The working conditions were "not good at all," he said, describing long working hours and underpaid overtime.

His father, a driver, "used to go to work at 3:00 am and come back at 11:00 pm," he said.

They were among six to eight people living in a room at the camp where "even four people could not sit properly if they wanted to," he added.

"We had to work in extreme weather conditions and the food we got was not good."

The duo went to the Gulf state hoping to build a better life for themselves.

But after taking his father's body back home to the southern Indian state of Telangana, Kalladi never returned to Qatar.

With only a month's salary as compensation from the company, an unfinished house now lies as a stark reminder of the family's unfulfilled dreams and crippled finances.

In the six years since, Kalladi has helped other families bring back the remains of relatives who have died in Gulf countries -- but he is now looking to return to make enough money to finish the house.

"We are the company's when we are alive but not when we are dead," he said. "We trusted them and that's why we left our homes and went to work for them, and they let us down."

The gleaming marble in Doha's Khalifa International Stadium, which will host eight World Cup matches, was in part installed by Bangladeshi mason Aupon Mir.

But he returned home from four years in Qatar with nothing to show for his efforts after being fleeced of his pay, he told AFP.

"What a beautiful stadium it is! It is unbelievably beautiful," he said.

| DATASET ENTRIES |

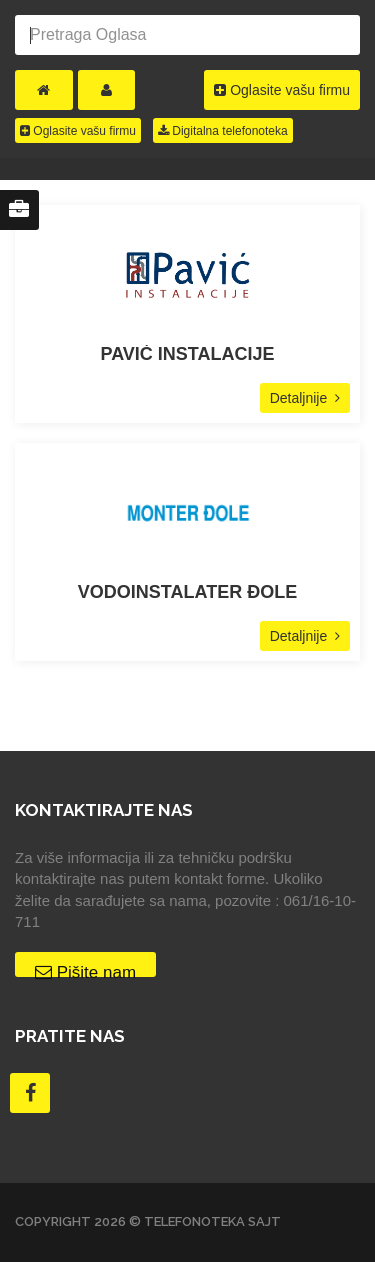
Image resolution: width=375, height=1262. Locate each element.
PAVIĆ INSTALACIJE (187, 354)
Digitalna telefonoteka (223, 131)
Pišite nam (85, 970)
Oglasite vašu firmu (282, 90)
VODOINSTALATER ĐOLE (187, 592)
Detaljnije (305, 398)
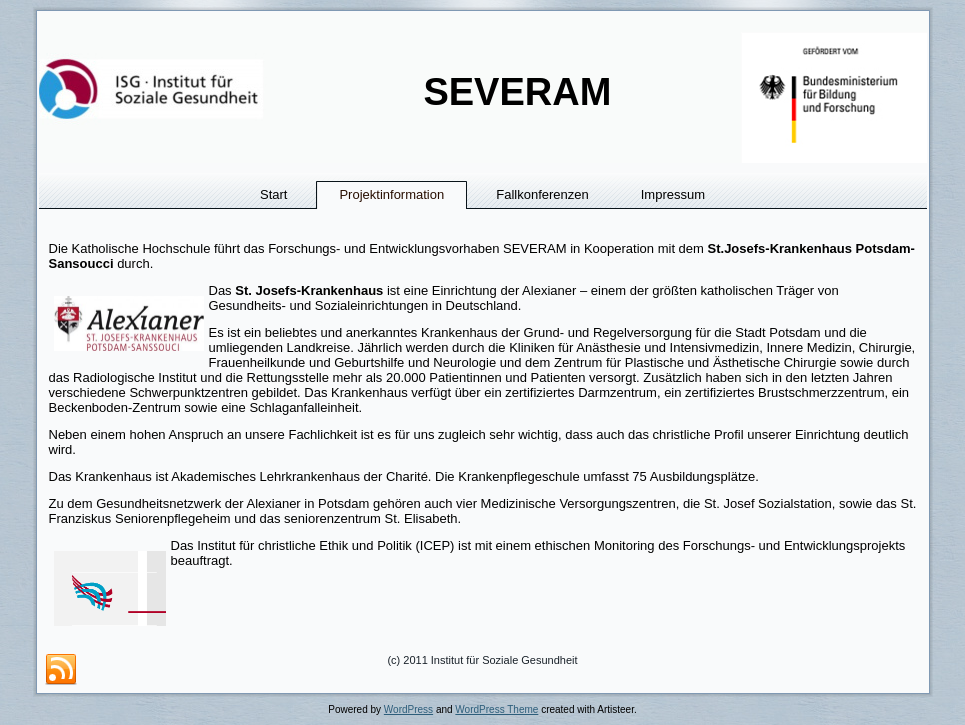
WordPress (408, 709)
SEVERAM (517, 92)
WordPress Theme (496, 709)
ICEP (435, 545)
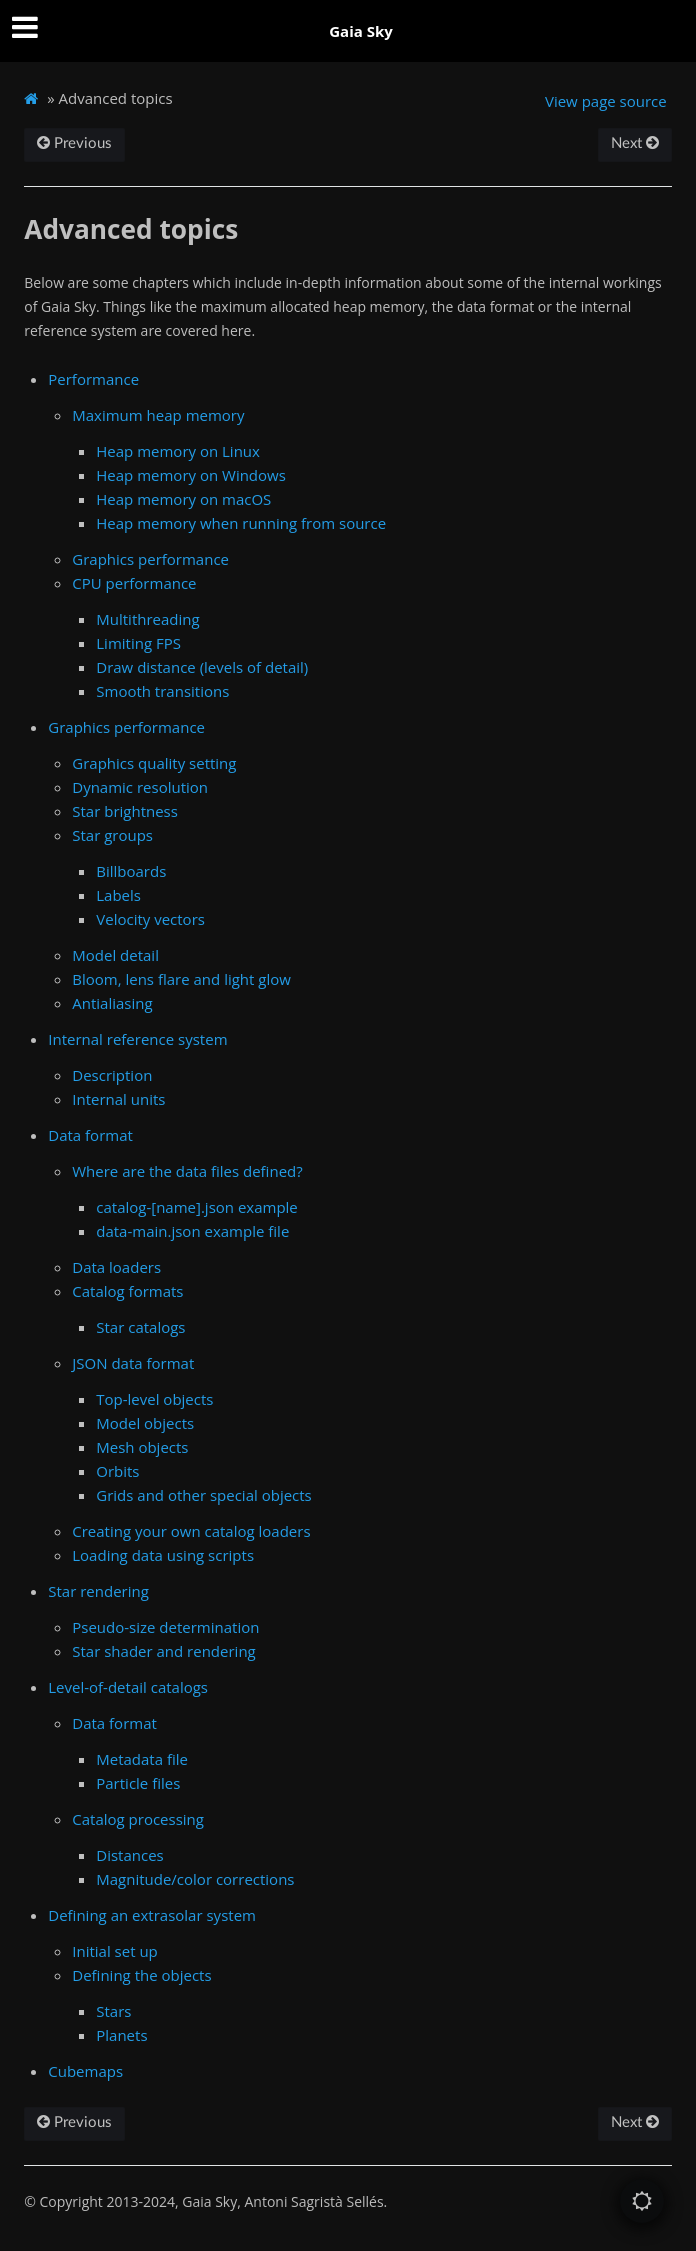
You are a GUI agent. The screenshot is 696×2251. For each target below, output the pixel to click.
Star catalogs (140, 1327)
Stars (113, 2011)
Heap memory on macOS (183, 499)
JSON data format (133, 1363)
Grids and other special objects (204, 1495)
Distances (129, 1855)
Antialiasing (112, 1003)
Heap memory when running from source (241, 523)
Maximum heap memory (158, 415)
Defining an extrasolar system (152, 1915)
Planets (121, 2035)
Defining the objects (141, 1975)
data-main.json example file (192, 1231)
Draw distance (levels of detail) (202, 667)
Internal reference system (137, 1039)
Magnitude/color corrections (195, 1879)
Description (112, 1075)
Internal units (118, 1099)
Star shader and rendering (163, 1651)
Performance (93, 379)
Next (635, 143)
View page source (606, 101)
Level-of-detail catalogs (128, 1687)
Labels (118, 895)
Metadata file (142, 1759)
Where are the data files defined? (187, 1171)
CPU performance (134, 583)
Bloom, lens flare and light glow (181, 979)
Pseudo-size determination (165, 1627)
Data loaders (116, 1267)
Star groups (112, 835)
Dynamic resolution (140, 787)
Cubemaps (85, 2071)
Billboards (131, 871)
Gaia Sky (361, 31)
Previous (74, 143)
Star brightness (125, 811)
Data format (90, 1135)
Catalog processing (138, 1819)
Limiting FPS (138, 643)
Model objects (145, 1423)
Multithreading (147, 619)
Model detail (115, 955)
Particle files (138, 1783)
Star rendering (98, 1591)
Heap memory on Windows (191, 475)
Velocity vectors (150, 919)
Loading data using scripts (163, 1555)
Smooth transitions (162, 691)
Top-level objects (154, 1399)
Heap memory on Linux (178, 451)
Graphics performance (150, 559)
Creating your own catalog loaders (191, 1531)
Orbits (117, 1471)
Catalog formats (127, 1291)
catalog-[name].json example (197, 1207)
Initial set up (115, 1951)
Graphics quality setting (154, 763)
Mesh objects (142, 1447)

| TASK REQUIREMENTS |
Reproduce word for word the portion of the passage on migrant workers in Qatar above, everything from "The duo went" down to "and crippled finances.".

| RESPONSE |
The duo went to the Gulf state hoping to build a better life for themselves.

But after taking his father's body back home to the southern Indian state of Telangana, Kalladi never returned to Qatar.

With only a month's salary as compensation from the company, an unfinished house now lies as a stark reminder of the family's unfulfilled dreams and crippled finances.